Not likely. Nevertheless, he reminds you,
as the year draws to a close and thoughts turn charitable,
of the past you must always have with you.
You may hear the rattle in the cough
still distinctive, and if you manage to overlook
the slung black plastic trash bags everywhere,
the Problem of the Female Vagrant
can seem to reappear. Doddering
throwbacks, atavistic remnants multiplying
in dim passageways like roaches,
caught in the scattered commerce
of the streets—these are nothing new.
The winter sun is setting on an empire
while a cripple sweeps debris into the alley.
Roads climb hills to the same ever-retreating suburbs.
Turn on your radio. What time is it?
Are there no prisons, no workhouses?
A WAITING ROOM IN VIENNA
Everything papered over, showing its age.
Take this bronze cage of an elevator:
directions etched on a plate in Gothic script
still decorous, a curt acknowledgment
that the porter, alas, has run off. Spindly lock,
clink of a schilling, then the ponderous rise
through layers of decaying bourgeoisie
thick as the marble floors. See how this works?
Herr Engineer, it’s true, must take in boarders,
the heiress drapes her fainting couch with chintz—
but each still owns a well appointed suite.
Their paths are clear.
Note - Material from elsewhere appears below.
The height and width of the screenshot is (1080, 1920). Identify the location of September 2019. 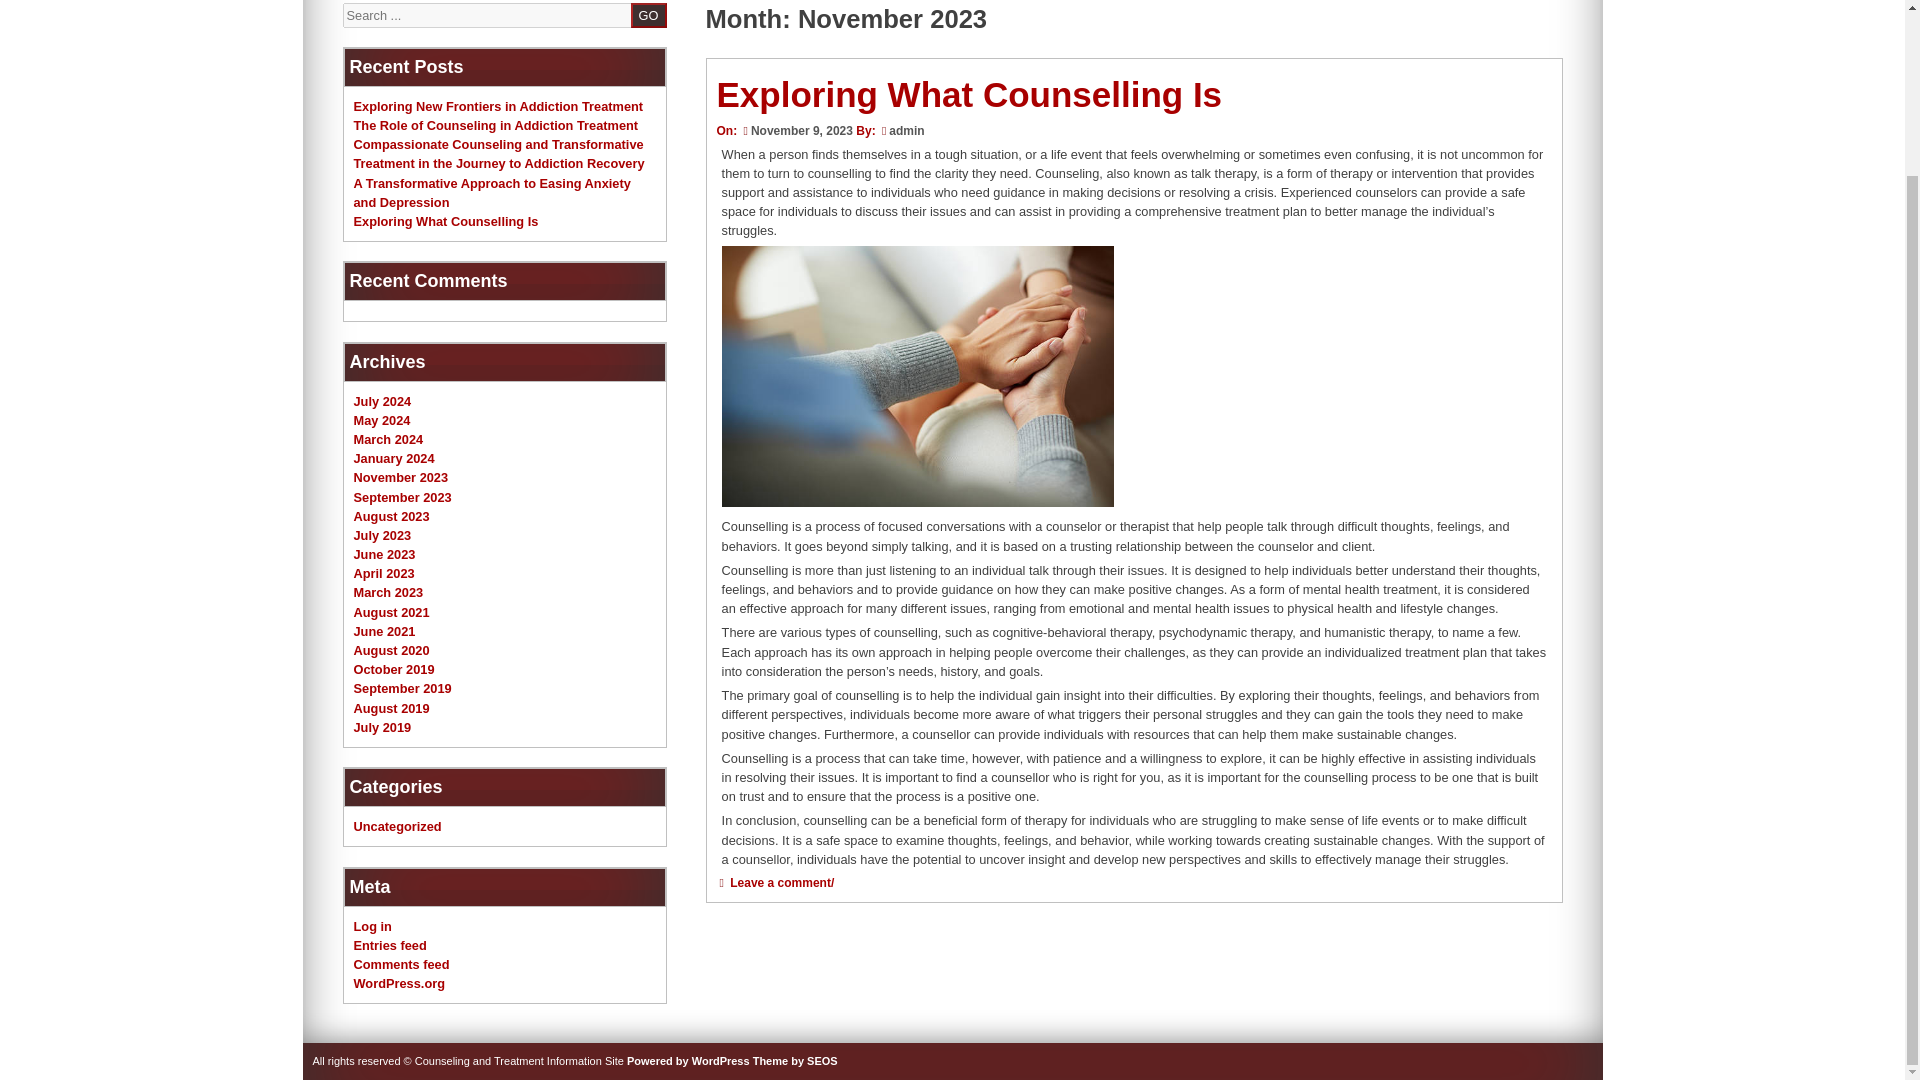
(402, 688).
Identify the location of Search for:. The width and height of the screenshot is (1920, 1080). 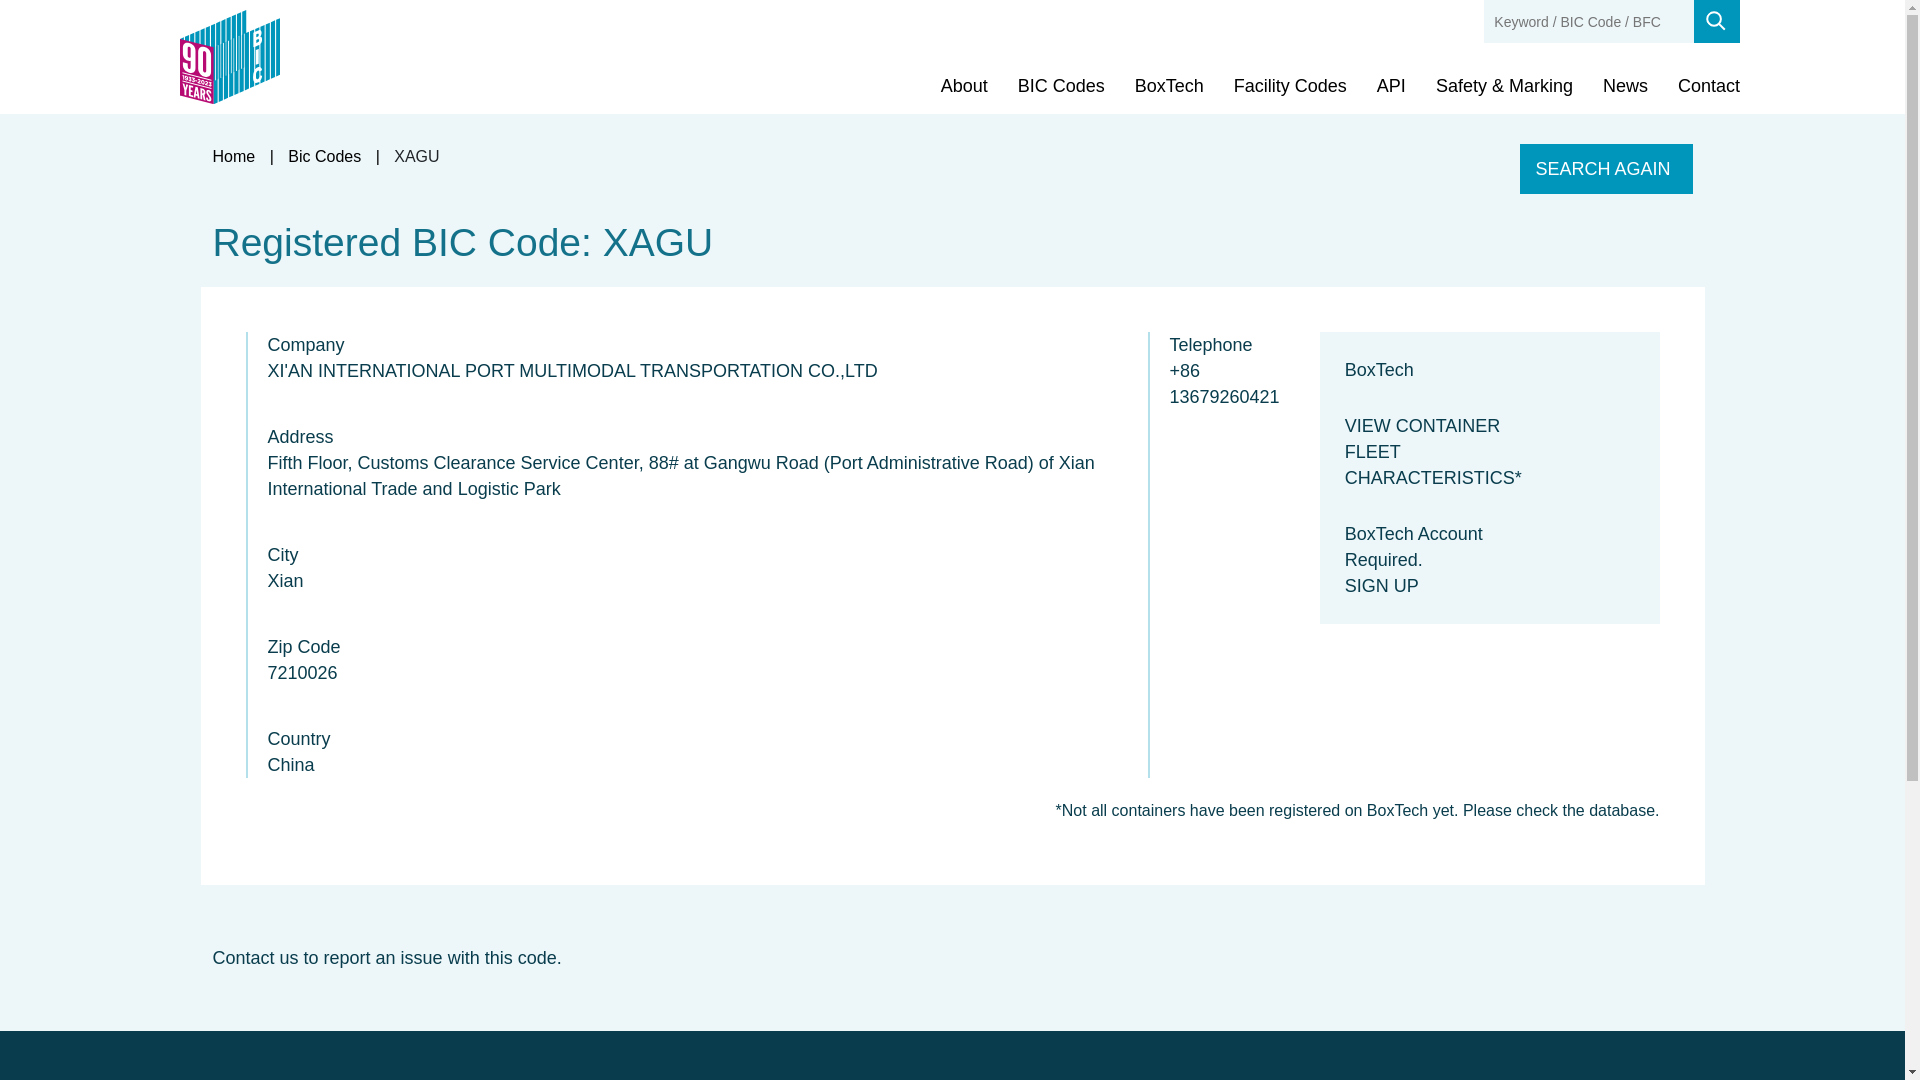
(1588, 22).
They know they will descend
from privilege to the merely picturesque
with grace intact, abundantly propped up
by high dark corridors imbued with wax,
ubiquitous clocks and beds as big as sloops.
Who could imagine it any other way?
A spread of things, stolid, hierarchical,
surrounds them like a mulch. Yes, things catch dust,
but even that keeps up appearances
and garnishes their style. Within the nest
of flats, streets, squares, boutiques, and ateliers
enfolding the private core, the past is free
to rot and grow. Cafés proliferate
on ring roads built too broad for barricades,
the pillars of the domed cathedral twine
with plaster vines. In the Jugendstil decor
of the newest U-Bahn terminals, in song—
relentless waltz or vaguely genteel march,
always light-hearted, always a little sad—
time blurs its edge, is made hospitable,
and settles its bones into an overstuffed chair.